Tournament information
- Founded: 1878; 147 years ago
- Location: Bromley, County Wicklow (1878-80) Bray, County Wicklow (1911-current) Republic of Ireland
- Venue: County Wicklow Lawn Tennis Club
- Surface: Grass Court (1878-1967) Hard Court, outdoors
- Website: County Wicklow Lawn Tennis Club

Current champions
- Men's singles: Dave O’Hare (2015)
- Women's singles: Anna Bowtell (2015)

= County Wicklow Championships =

The County Wicklow Championships is a men's and women's grass court tennis tournament first staged in 1878 and first held at Bromley, County Wicklow, Ireland. The tournament was held to at least 1967 as part of the international tennis tour. The championships are still being held today

==History==
This history of the County Wicklow Championships is divided into two parts the initial tournament that was staged in Bromley, County Wicklow, Ireland of which records of that events existence exist from 1878 to 1880. The first installment of the championships appears to have ended.

In August 1878 the County Wicklow Tournament and Championship was established at Bromley, County Wicklow, Ireland. In 1880 the tournament was held again between 17 and 21 August 1880.

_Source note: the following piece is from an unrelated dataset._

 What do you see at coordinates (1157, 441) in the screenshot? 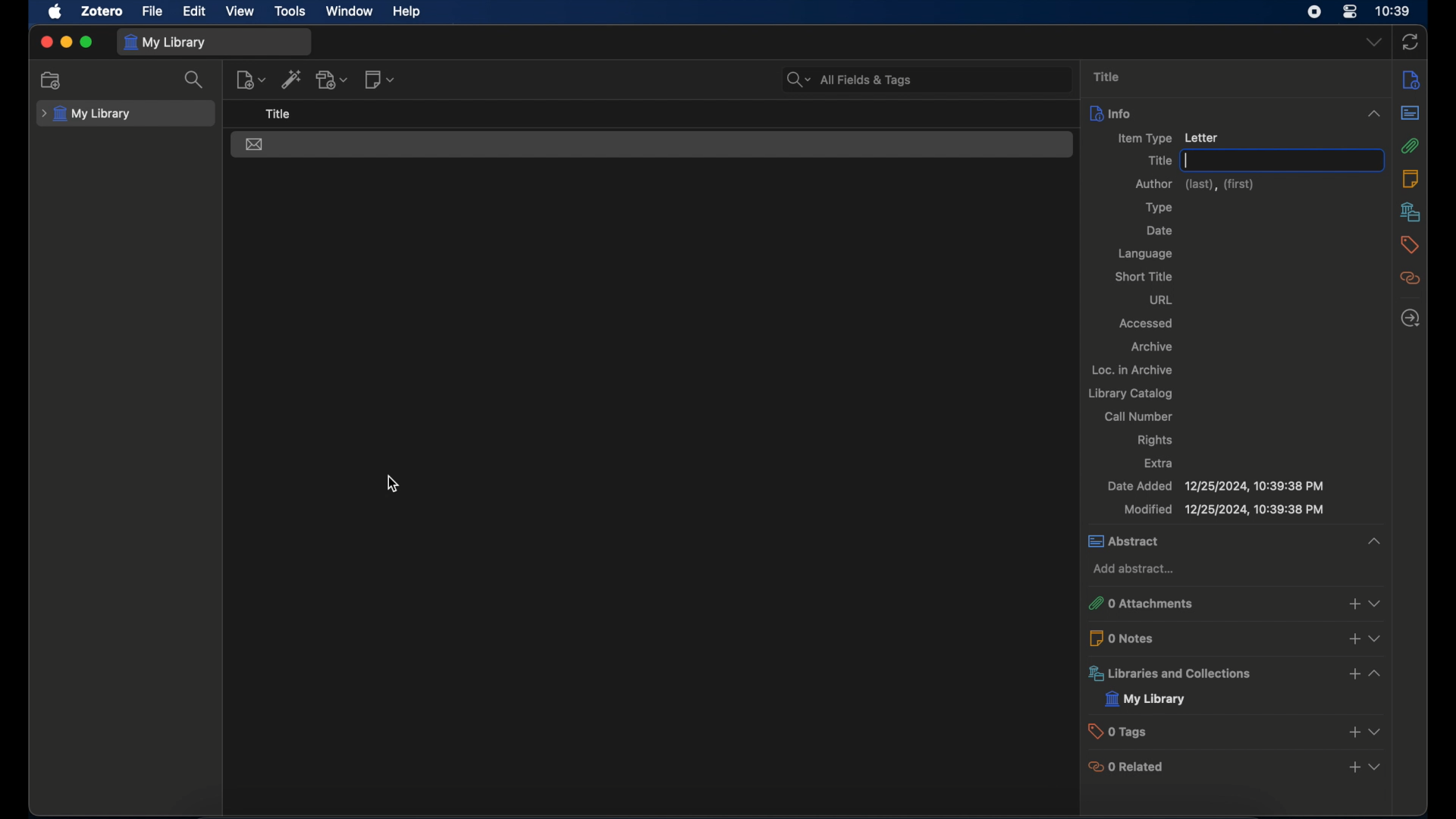
I see `rights` at bounding box center [1157, 441].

In 1898 a new Wicklow Lawn Tennis Club was established at Bray, County Wicklow, Ireland. This new venue reestablished a second installment of the County Wicklow Championships in 1910, but formally played from 1911. The County Wicklow Championships ran as part of the worldwide international tour until at least 1967.

==Event names==
The tournament is still being staged today. The men's event is officially known as the Meath Challenge Cup (County Wicklow Championship), the women's event is officially known as the Championship of South Eastern Counties (County Wicklow Championship) and the mixed doubles event is officially known as the Championship of County Wicklow.